Recorded data
==========

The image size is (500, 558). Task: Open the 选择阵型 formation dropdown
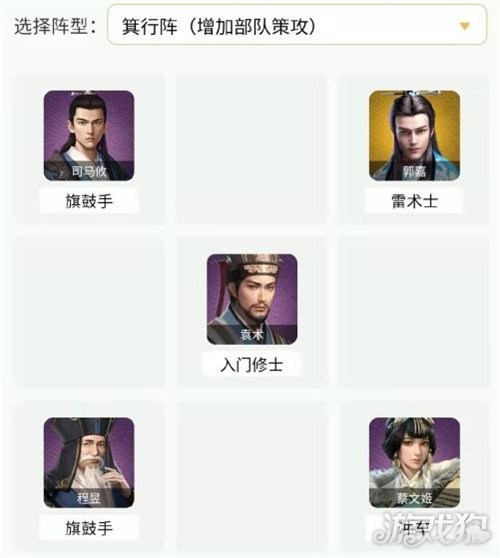click(x=297, y=25)
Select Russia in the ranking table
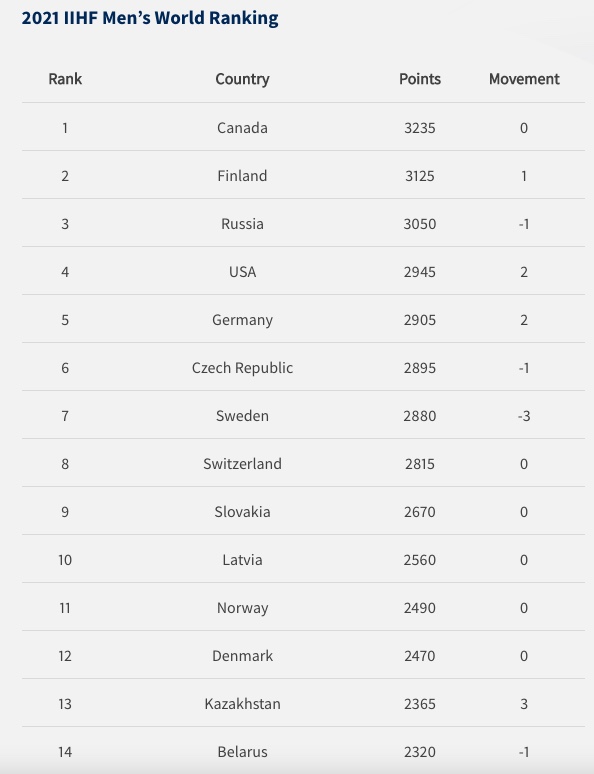 tap(242, 224)
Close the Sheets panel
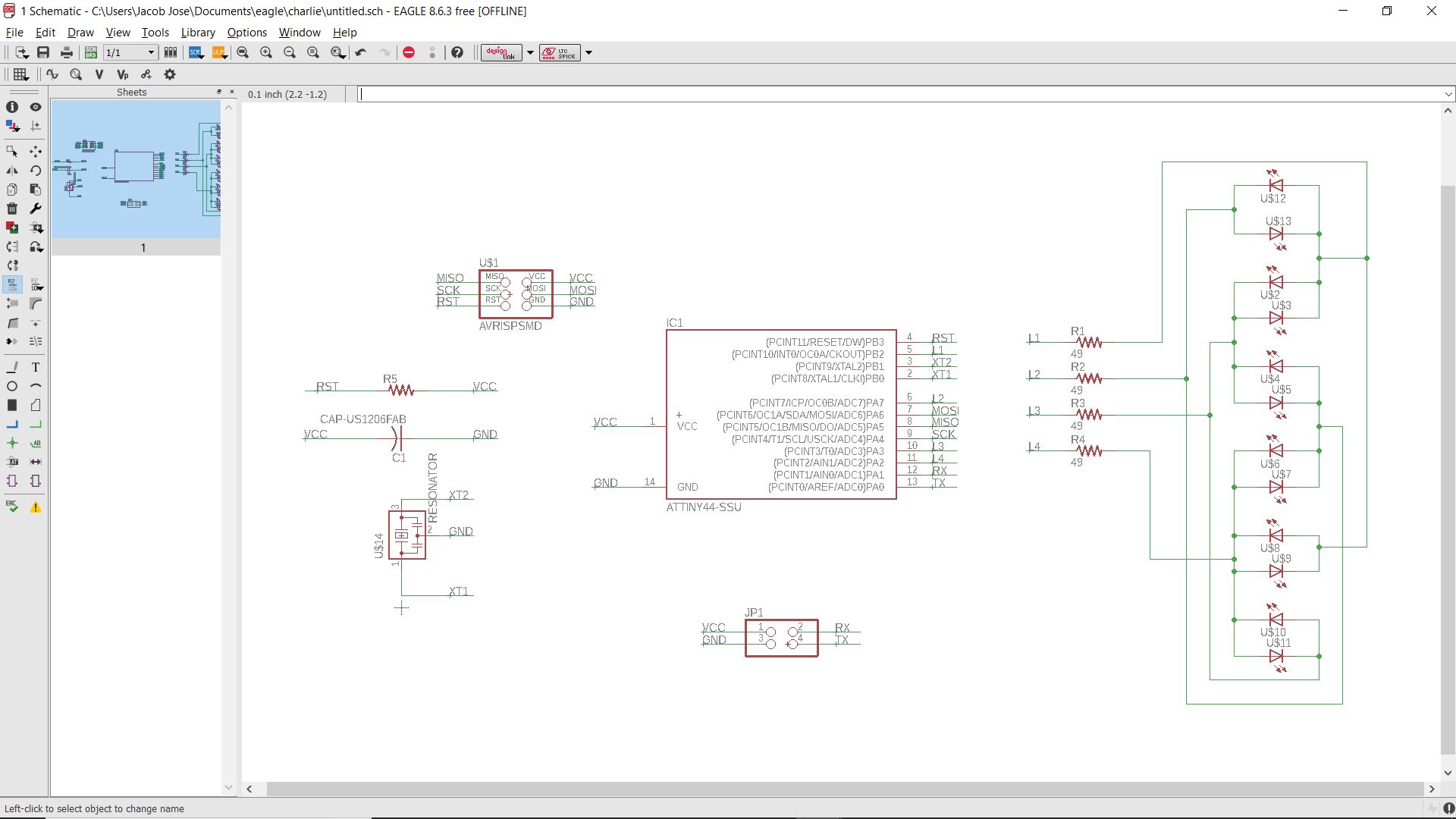The width and height of the screenshot is (1456, 819). [232, 92]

==========

Render every line of the items above as a Markdown table with the columns "No." and "Line," numbering the rows and omitting blank lines. Leave the pictures out of the table.

| No. | Line |
|---|---|
| 1 | The image size is (500, 558). Task: Open the 选择阵型 formation dropdown |
| 2 | click(x=297, y=25) |
| 3 | Select Russia in the ranking table |
| 4 |  tap(242, 224) |
| 5 | Close the Sheets panel |
| 6 | The width and height of the screenshot is (1456, 819). [232, 92] |